Since all our 14 patients visited us to repair the facial unbalance, they didn’t complain of the airway obstruction. They came to us rather late in childhood, adolescence, and adults. No particular evaluation of apnea-hypopnea index was assessed for any of them. In this series, mandibular set-back was associated with in 2 cases. Large maxillo-mandibular discrepancy is sometimes encountered in syndromic craniosynostosis, and mandibular set-back can be conducted simultaneously to correct the facial unbalance. Although airway problem is often recognized in syndromic craniosynostosis, it is basically induced by midfacial retrusion. Mandibular set-back left no airway problems postoperatively in 2 cases.
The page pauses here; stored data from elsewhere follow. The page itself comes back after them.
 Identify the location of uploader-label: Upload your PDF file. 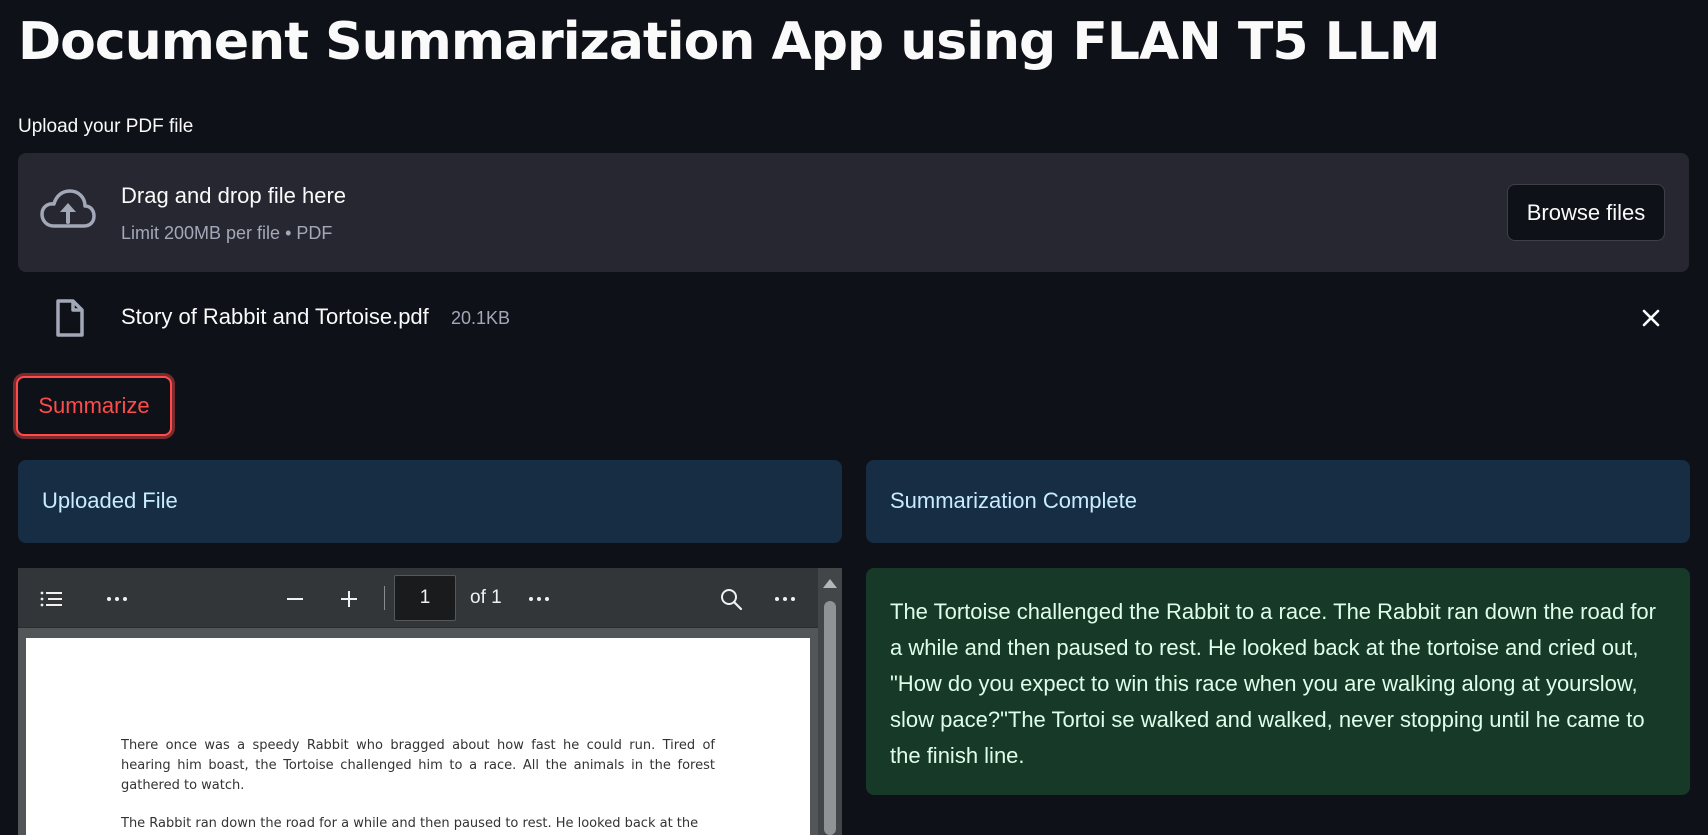
(106, 126). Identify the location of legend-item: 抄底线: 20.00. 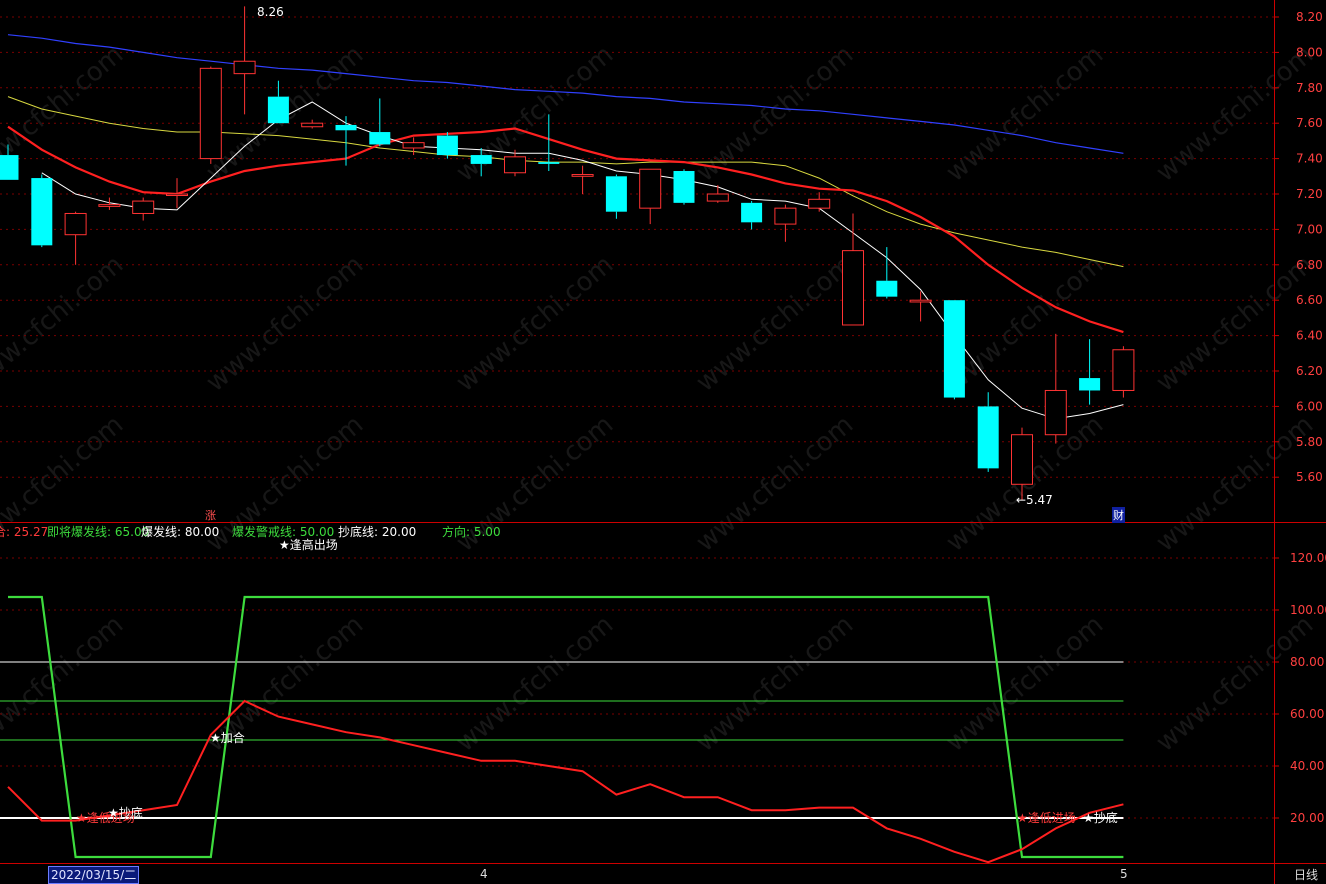
(378, 532).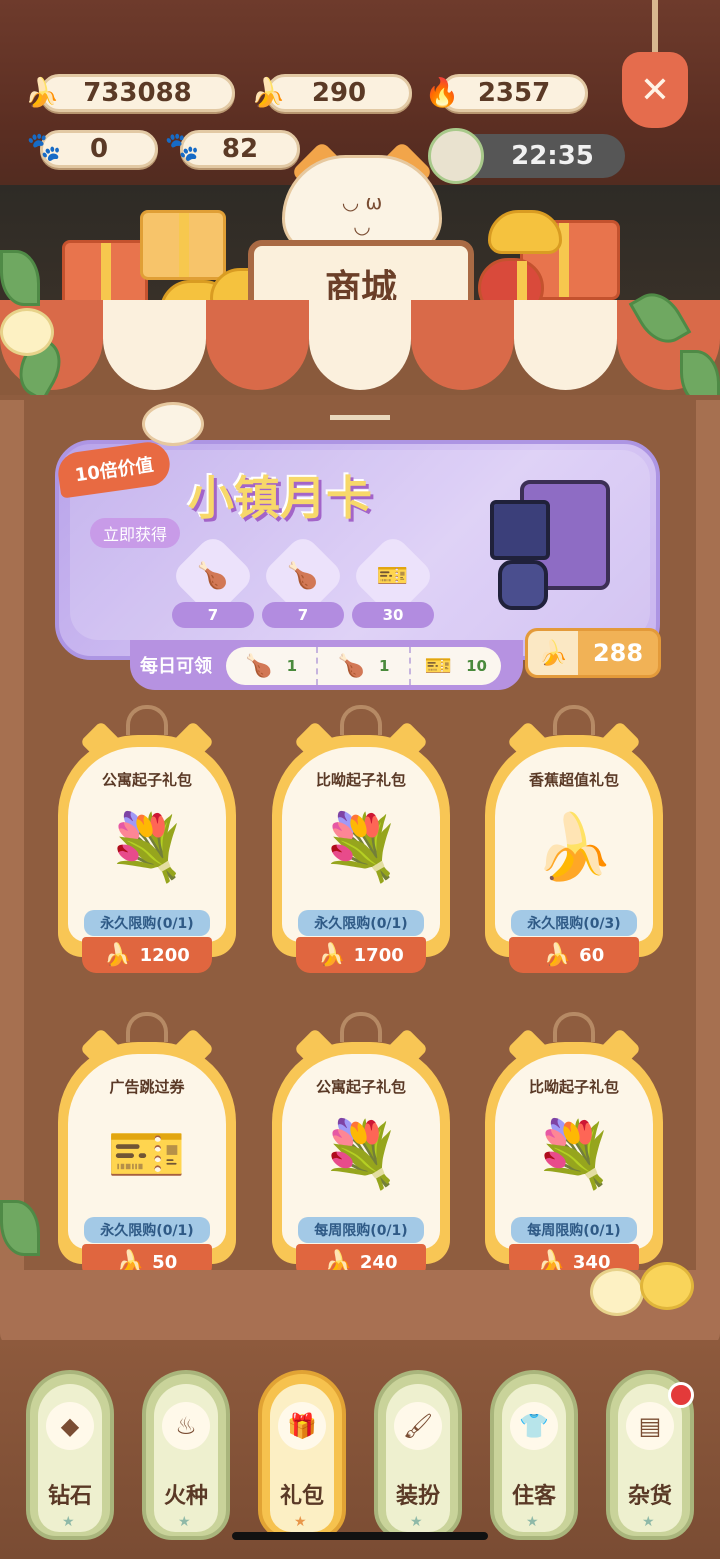  I want to click on wizard-gift-icon, so click(550, 545).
Although the precise assessment of occlusion may not be feasible, post-distraction occlusion is extremely important for 9-10 years of aged children. Le Fort I distraction to obtain more preferable occlusion makes sense. Long term orthodontic care is required for postoperative period to observe better occlusion. Complete exchange from baby to permanent teeth depends on the patients. Surgical avoidance to injure teeth germ can be accomplished by careful osteotomy in early adolescence. In our case series, the surgical timing of Le Fort I osteotomy can be lowered down to 10 years of age case by case, although careful follow up is required. No particular impairment of tooth growth was noticed up to 3-7 years postoperatively.


References

  1. Witherow H, Dunaway D, Evans R, Nischal KK, Shipster C, Pereira V, et al. Functional outcomes in monobloc advancement by distraction using the rigid external distractor device. Plast Reconstr Surg. 2008; 121: 1311- 1322.
  2. Fearon JA. Halo distraction of the Le Fort III in syndromic craniosynostosis: A long-term assessment. Plast Reconstr Surg. 2005; 115: 1524-1536.
  3. Satoh K, Mitsukawa N, Hosaka Y. Dual midfacial distraction osteogenesis: Le Fort III minus I and Le Fort I for syndromic craniosynostosis. Plast Reconstr Surg. 2003; 111: 1019-1028.
  4. Uwe Klammert, Hartmut Böhm, Tilmann Schweitzer, Kristian Würzler, Uwe Gbureck, Jürgen Reuther, et al. Multi-directional Le Fort III midfacial distraction using an individual prefabricated device. J Cranio-Maxillofac Sur. 2009; 37: 210-215.